L'intervention de la volonté dans l’expérience religieuse explique le fait que les membres d'une Église, fondée sur l'expérience personnelle directe, ont des expériences différentes, des témoignages différents. L'un est sûr qu'il sait, etc. Un jeune homme peut être baptisé et dire qu'il n'a pas de témoignage, aucune expérience directe n'étant venue confirmer sa croyance. S'il était aussi facile de modifier sa volonté que de tourner les boutons de la radio, tout serait facile. On va à la radio et on met le courant, ce qui produit le bourdonnement caractéristique de l'appareil entrant en action ; on tourne le clarificateur et on commence à entendre des paroles indistinctes ; on règle la longueur d'ondes et la station avec laquelle on veut entrer en relation parle, quoique d'une façon un peu confuse ; encore un tour de bouton, cette fois de I'amplificateur, et l'émission devient claire et distincte.
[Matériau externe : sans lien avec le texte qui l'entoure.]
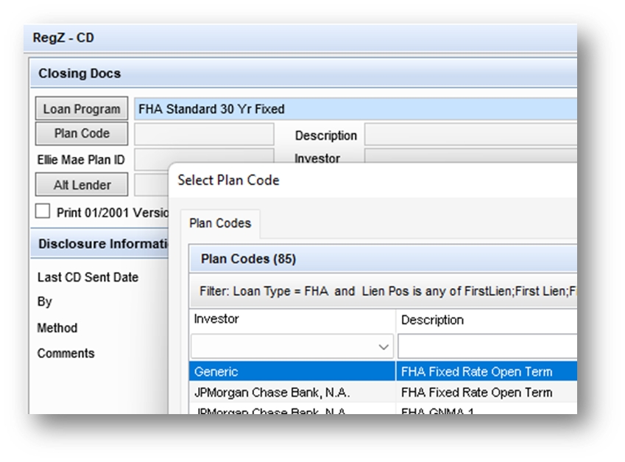Click the Closing Docs Description field
This screenshot has height=462, width=625.
(471, 136)
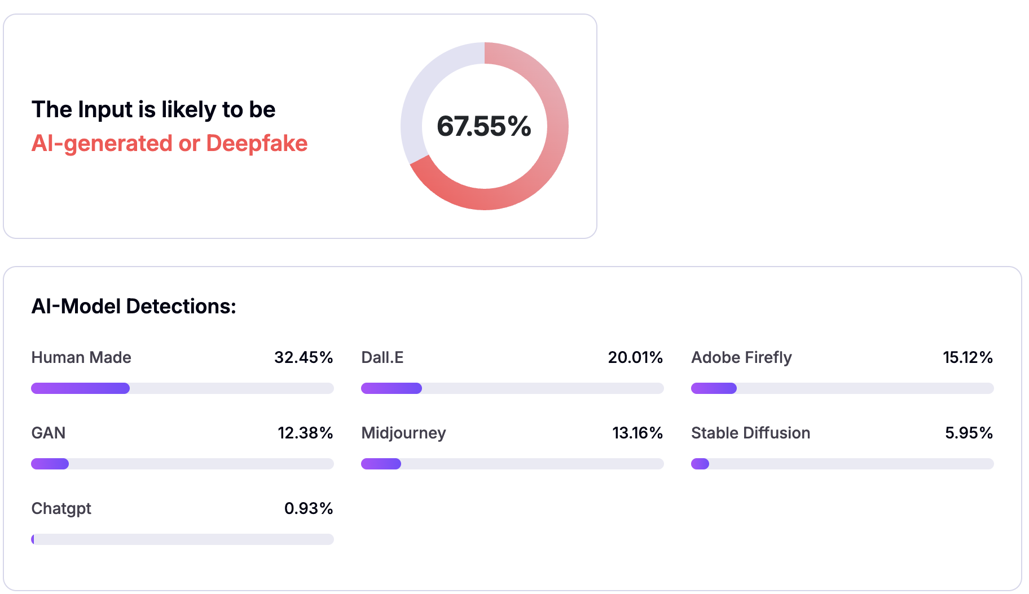Image resolution: width=1029 pixels, height=594 pixels.
Task: Click the "AI-generated or Deepfake" result text
Action: coord(169,143)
Si la station est très loin et si on ne peut la retrouver, on peut douter de l'avoir entendue.
 
Dans I'expérience religieuse, c'est la volonté qui tient lieu de bouton de contrôle : « Paix sur terre aux hommes de bonne volonté » ; « est également témoin du Saint Esprit, que Dieu donne à ceux qui lui obéissent. » Progressivement le croyant passe du doute à l'incertitude, puis à la clarté, dans la mesure où il engage sa volonté, dans la mesure où il renonce à ce qui est contraire à la volonté de Dieu et obéit à toutes les conditions de fidèle observateur des lois divines.
 
Ce qui doit nous émerveiller dans la certitude qu'on connue Joseph Smith, Wilford Woodruff, Paul, c'est I'exercice de la volonté qui a rendu I'expérience (le témoignage) possible. Cette volonté en action a été celle de Paul : « Je vous certifie, frères, que l'Évangile que je prêche n'est pas de moi. Ce n'est pas de I'homme que je l'ai reçu ; ce n'est pas un homme qui me l'a enseigné ; je le tiens d'une révélation de Jésus-Christ. » (Galates 1:11-12)
 
Il existe des hommes qui s'arrêtent vite dans la recherche de I'expérience religieuse. Leur bonne volonté n'est pas en action, et I'expérience religieuse qui leur donnerait le « témoignage », est impossible.
 
En matière de science, c'est l'intelligence qui est surtout engagée ; la volonté n'a rien à faire avec l'acquisition de la vérité ; elle n'intervient que pour la reconnaître, ensuite. En religion, la volonté est enseignée dans la recherche même de la vérité ; l'expérience religieuse n'est possible que dans la mesure ou existe la « bonne volonté ». Le moyen d'arriver à la vérité – I'expérience – est la même dans l'un et l'autre cas, mais la science qui doit servir à tous les desseins, bons ou mauvais, tend à se faire accepter par tous. En religion, c'est nous qui jugeons : « leur condamnation sera qu'ils ont préféré les ténèbres à la lumière. » (Jean 3:19)
 
La vie humaine est si courte que l'expérience (et, par conséquent, le savoir) ne peut qu'être incomplète et que les expériences parfois, les déductions souvent, semblent contradictoires. Cependant il n'y a de véritable conflit qu'entre la fausse et la vraie science, la fausse et la vraie religion, la vraie religion et la fausse science, la vraie science et la fausse religion.
 
Mais entre la science et la religion vraiment fondées sur I'expérience, il ne peut pas y avoir de conflit. Dans l'un et l'autre domaine, on peut rechercher la vérité en ayant soin de distinguer celle qui découle de la connaissance expérimentale de celle appuyée sur I'expérience personnelle directe, en ayant la conviction que la vérité est une.